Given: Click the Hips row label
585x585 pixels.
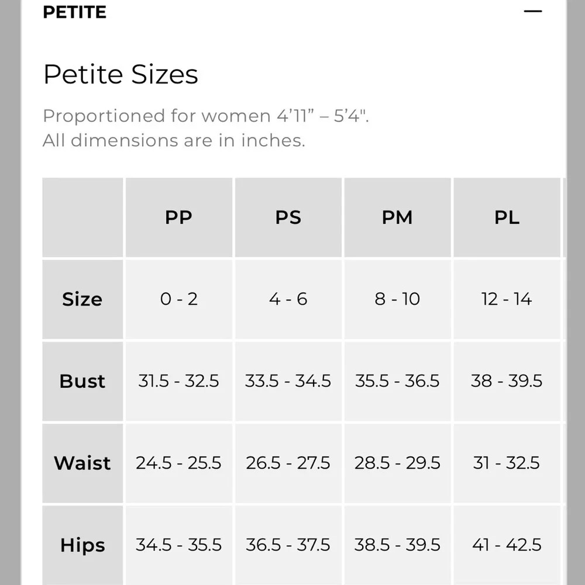Looking at the screenshot, I should click(82, 545).
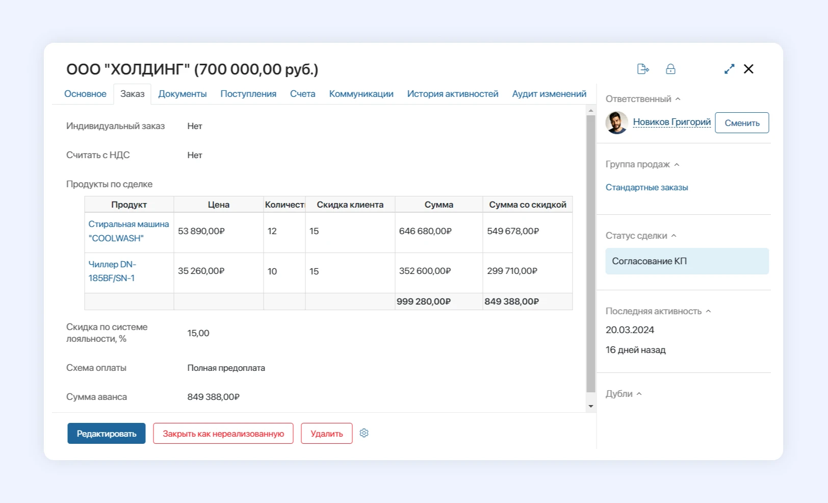Collapse the Группа продаж section
828x503 pixels.
(677, 165)
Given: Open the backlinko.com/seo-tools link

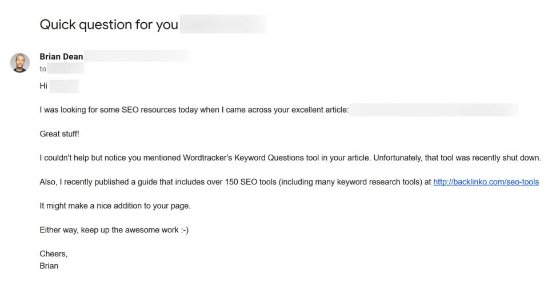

·····

Exercise directions
Can you repeat every record above exactly, apart from the pictures?

Exercise output
Given: Click the Hips row label
585x585 pixels.
Looking at the screenshot, I should click(82, 545).
Collapse the Группа продаж section
828x503 pixels.
(677, 165)
Given: Open the backlinko.com/seo-tools link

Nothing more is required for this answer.